The day brewing beer went to hell and took the expressway should be the name of my batch. This was the first batch of beer I brewed as an all grain around two years ago and it came out fine great considering my lack of technique, experience, and equipment. Many batches later I have refined my techniques, have about 20 brew days experience, and definitely upgraded my equipment.
So how did it all fall apart? I am still trying to figure it out.
1. I call my brewery Wayniacs poolside brewery. Being in Florida this usually means some brewing on the deck, some consuming on the deck, and some jumping into the pool to cool off. Saturday was in the 40s so the chance to get halfway through the process inside sounded great.
2. I heated up the strike water on the stove and cleaned/sanitized the MLT. My SS water heater braid was on its second brew day. I already knew I was tired of keggles for MLT and planned on buying a 10 gallon drink cooler to mash in. I probably could have been a bit more gentler on the braid. Strike water hits the right beersmith temp, dough in, and Im 7 degrees below temp. WTF? Water on stove heating, water in hot water kettle heating, add heated water, shoot over by 3 degrees. Add a quart from the sink and down 4 degrees. ARGH! Finally get close and quit for an hour.
3. An hour is up. Drain to buckets as I am set up to boil out by the pool. The pound of rice hulls clearly failed to do their job. Nope. I am the idiot who stretched the braid and severely restricted the flow after getting most of the first runnings out. Just stab me as I am now short on wort and it is Florida freezing outside. Even though I had extra water from above trying to get the damn temperature balanced, I somehow end up short on wort. Sparge water heated and added but is also nowhere near enough to boil. I feel compelled to grab the sprayer from the sink and just spray the damn grains. Thankfully sprayer hose is not long enough. Add some room temperature water and manage sieve the grain to the garbage and pour, as in lift big cooler and pour, the liquid into a bucket.
4. Outside time. My arms and legs are covered, it is cold but I have a 13,500 gallon water tank ready to cool my wort when I am done brewing. I put the first three gallons of first runnings in the keggle and then the crap from step three happened. I started this on the flame so a bit back and forth but this initial wort was boiling or on the verge when I killed the flame due to the disaster going on inside. Im straining grains through a colander to get wort. This sucks.
5. Finally I get 6 gallons in the keggle to boil. Hops in and timer on. The next hour goes great! And then
6. 5 minutes to go! Pump is ready to priming, hose all connected to run wort through counterflow chiller and back to brew keggle to sanitize CFC. Damn pump sitting below the keggle will not prime. Finagle the hoses and for some stupid reason now the flow starts. I KNOW both ball valves were open.

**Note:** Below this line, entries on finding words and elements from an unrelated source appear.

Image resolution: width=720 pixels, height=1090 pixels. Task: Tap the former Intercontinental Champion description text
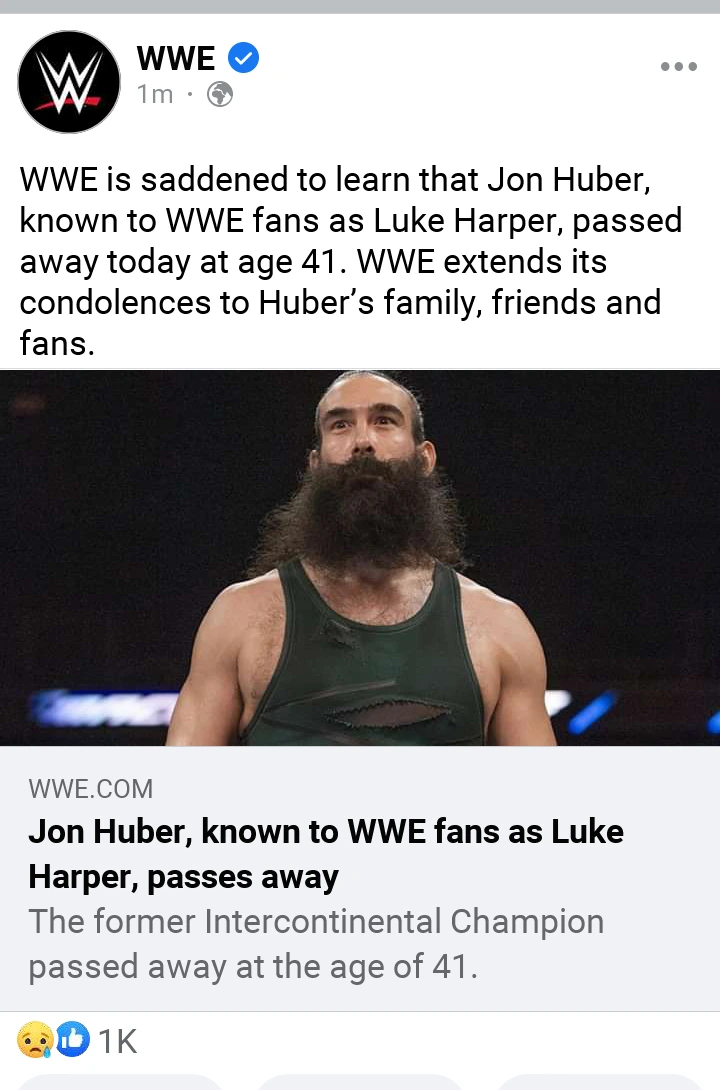[x=316, y=944]
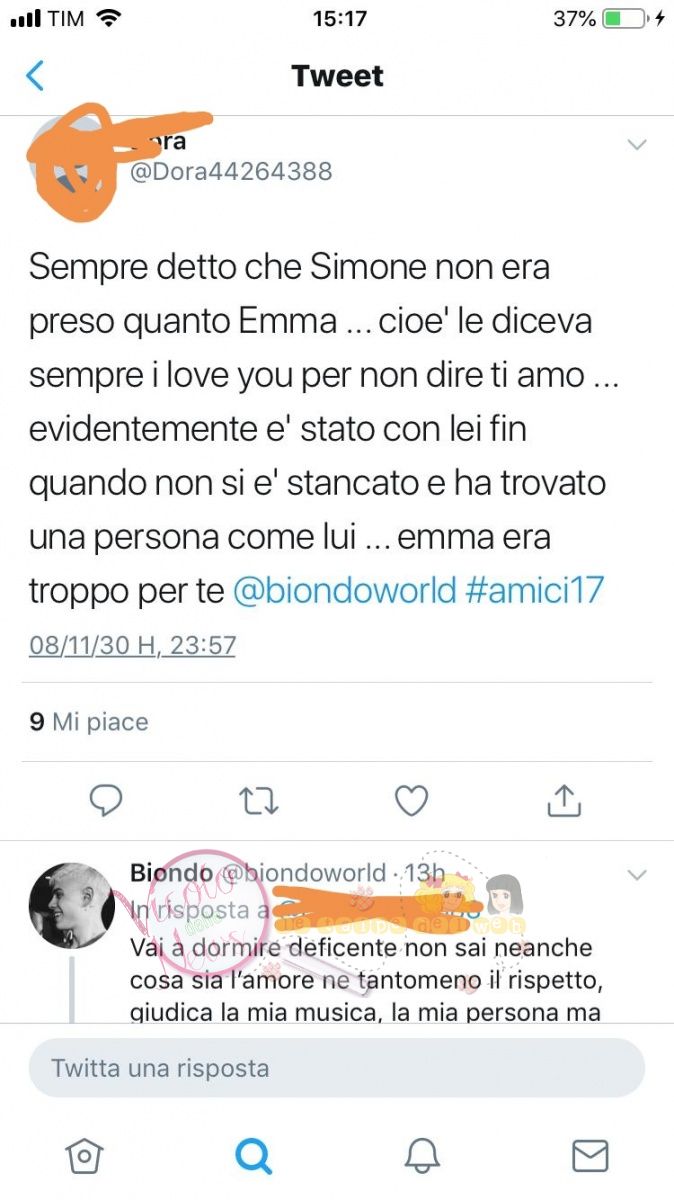Viewport: 674px width, 1200px height.
Task: Like the tweet with the heart icon
Action: click(411, 800)
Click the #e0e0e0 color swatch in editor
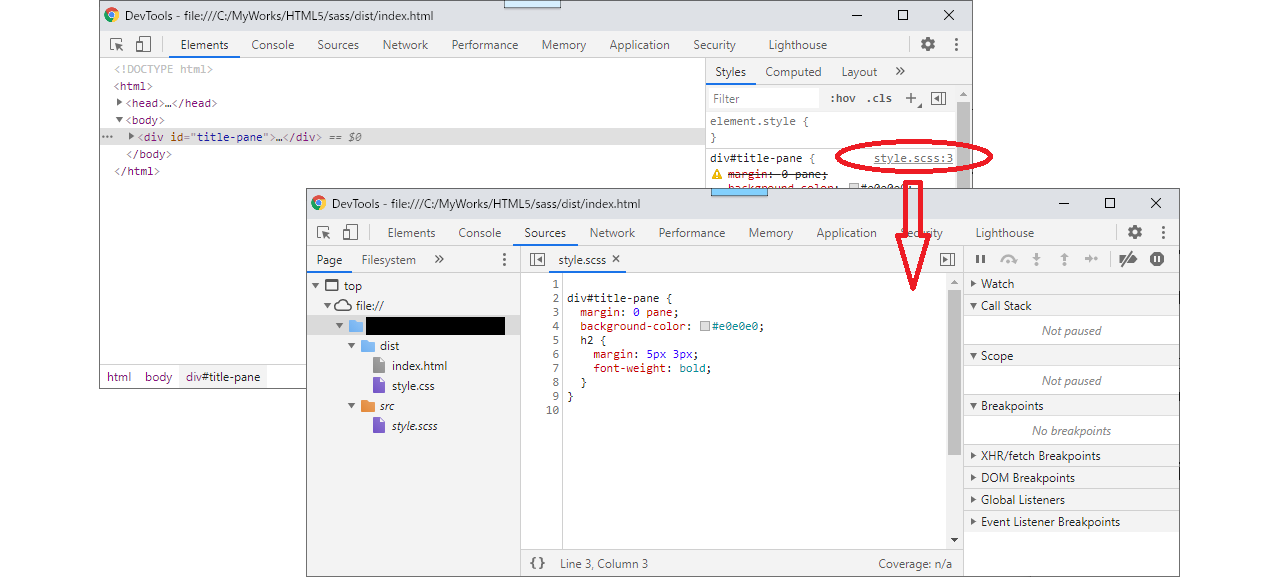The height and width of the screenshot is (578, 1280). pyautogui.click(x=705, y=326)
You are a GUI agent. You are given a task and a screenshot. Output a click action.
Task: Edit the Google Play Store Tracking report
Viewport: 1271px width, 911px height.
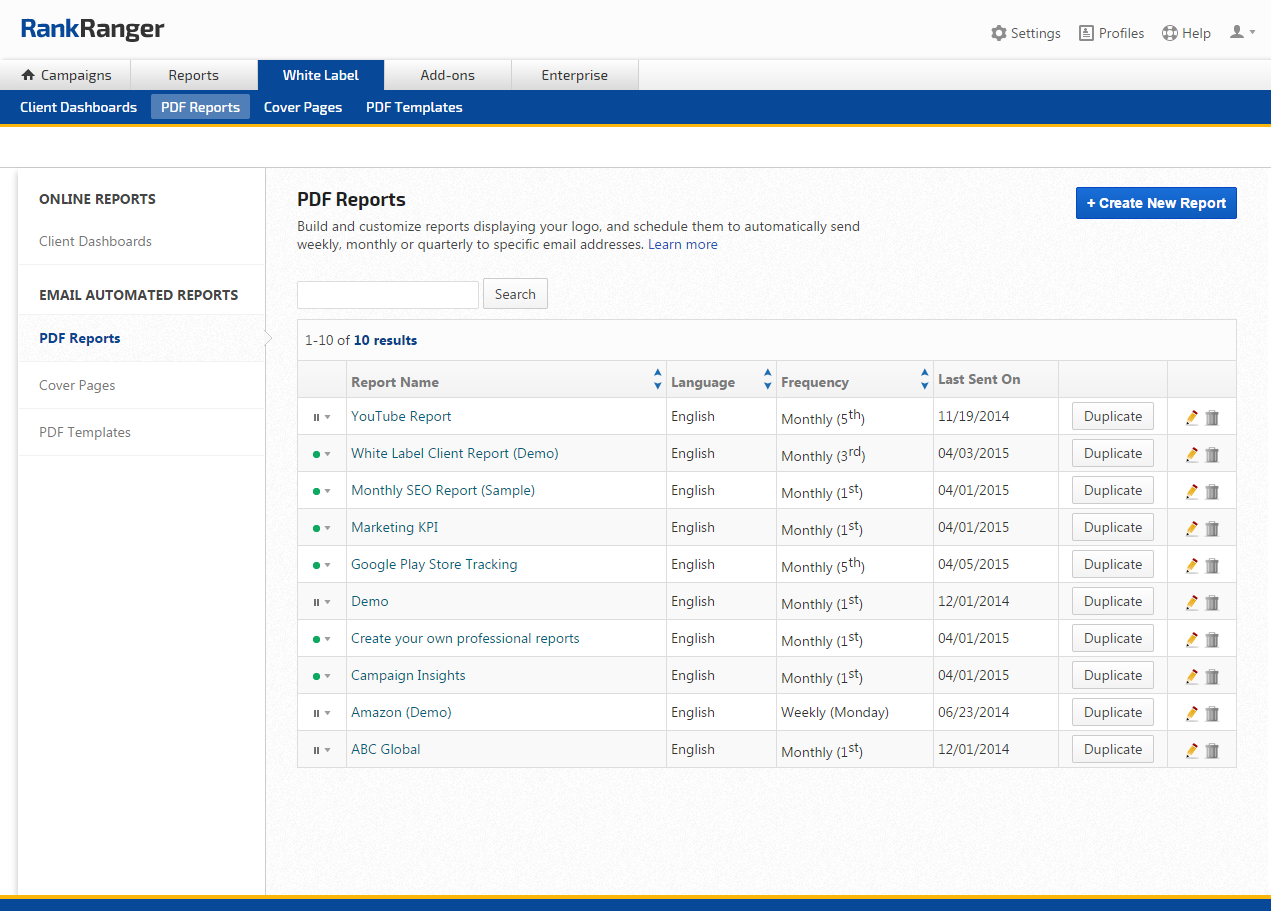point(1191,566)
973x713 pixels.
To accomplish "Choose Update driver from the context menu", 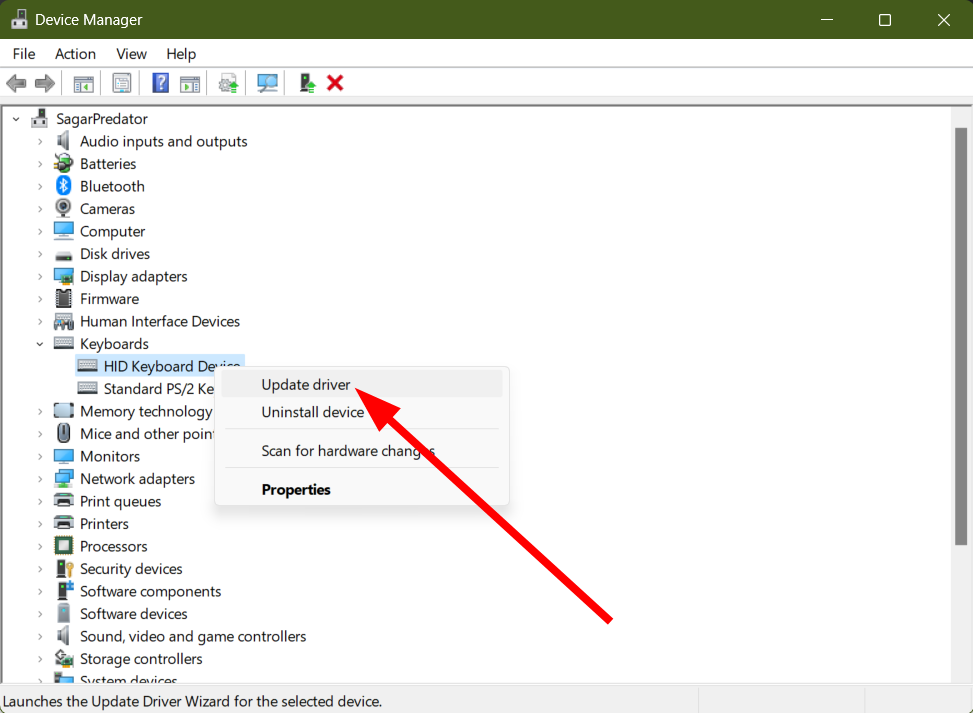I will pos(306,384).

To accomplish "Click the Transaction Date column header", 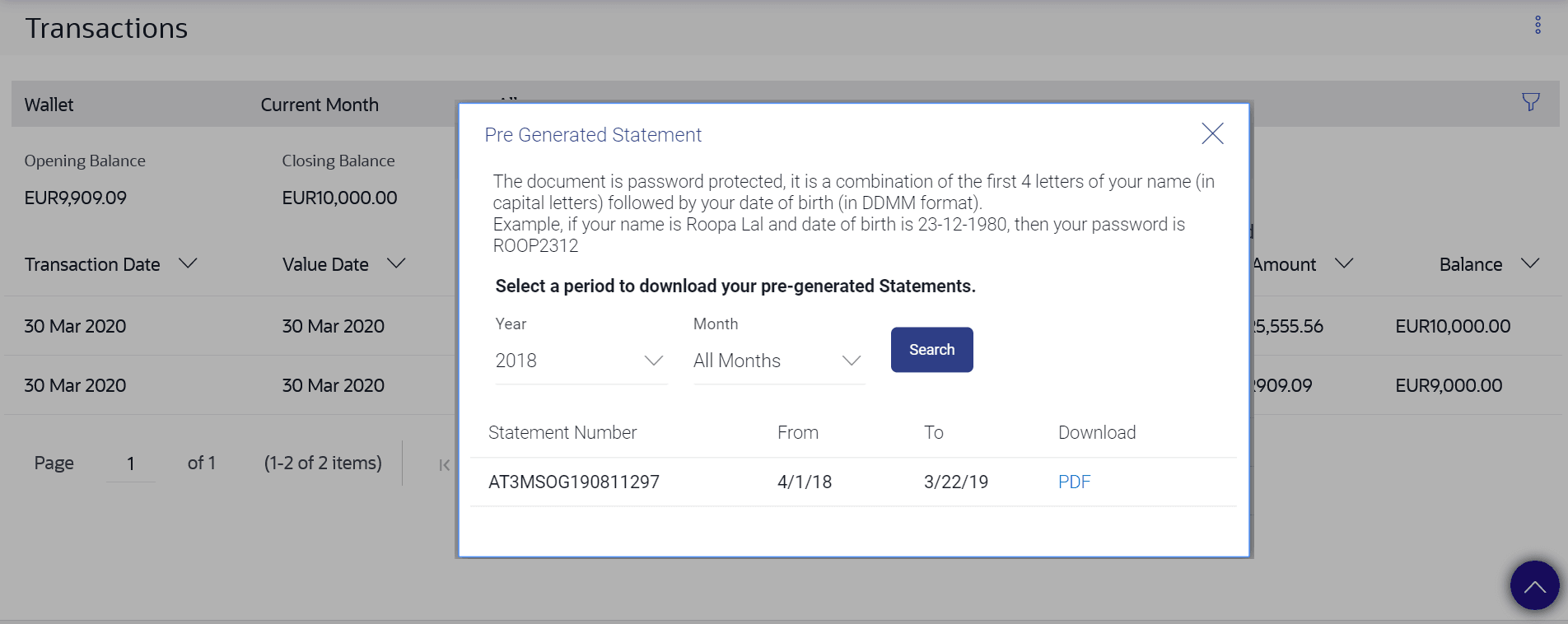I will pyautogui.click(x=92, y=264).
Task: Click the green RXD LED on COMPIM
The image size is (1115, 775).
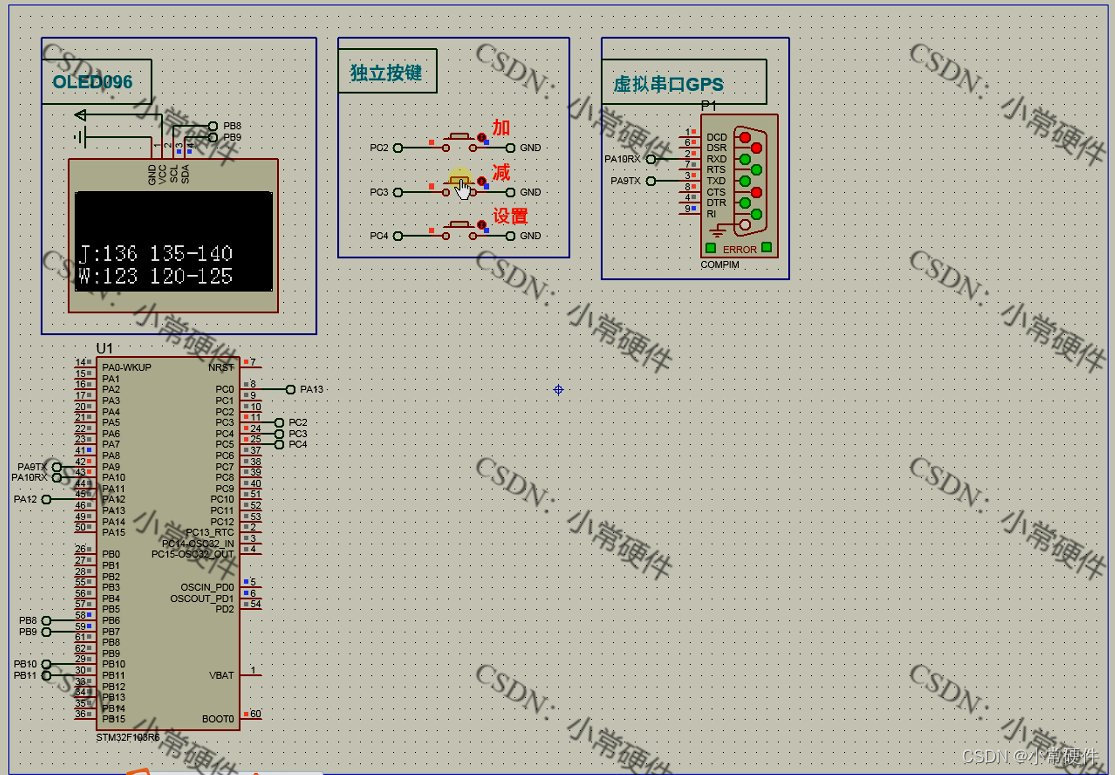Action: point(743,159)
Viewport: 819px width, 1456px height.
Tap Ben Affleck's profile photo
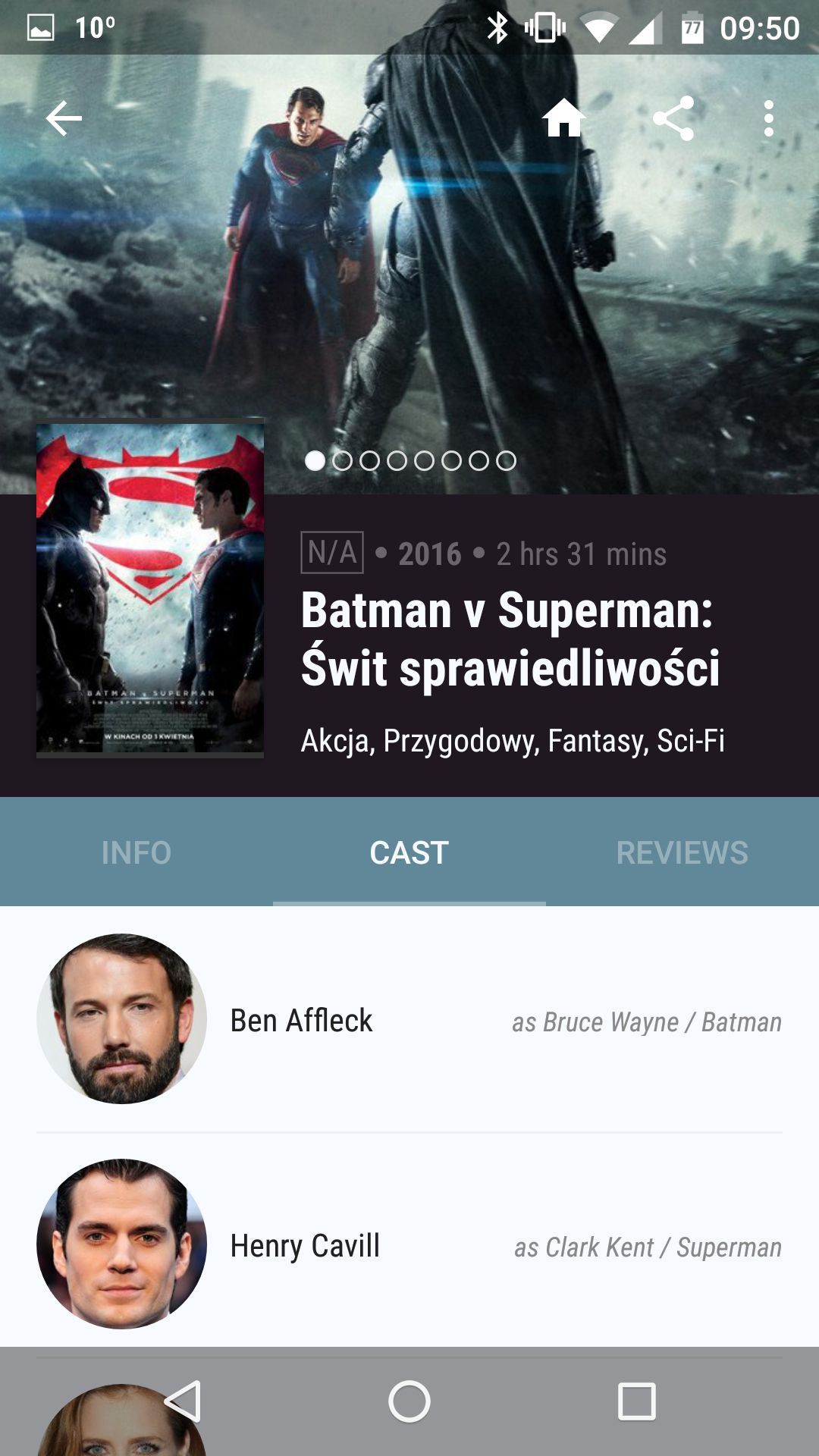click(x=121, y=1018)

7. Cold pool water = rapidly chilled beer! If only the bazooka screen did not get clogged with hops I would have not had to reach into the keggle (with clean and sanitized hands) to remove the screen. Open ball valve and fill fermenting bucket. 4.5 gallons of trub, break, and probably a few love bugs. A southern treat normally encountered around Mothers day and later in the fall. Since we spent most of December in the mid 80s, well above normal, these ******* insect are now all over my pool deck and my gear. I considered calling this batch love bug juice.
8. Dump my 2 day stir plate starter into who knows what is in that bucket and hope it comes out better than last time. 4 days on it gently ferments. Where did the violent, blow the top off the fermenter, go?
One of the worst brew days in a long time. Im certain the beer will taste great!!!!!!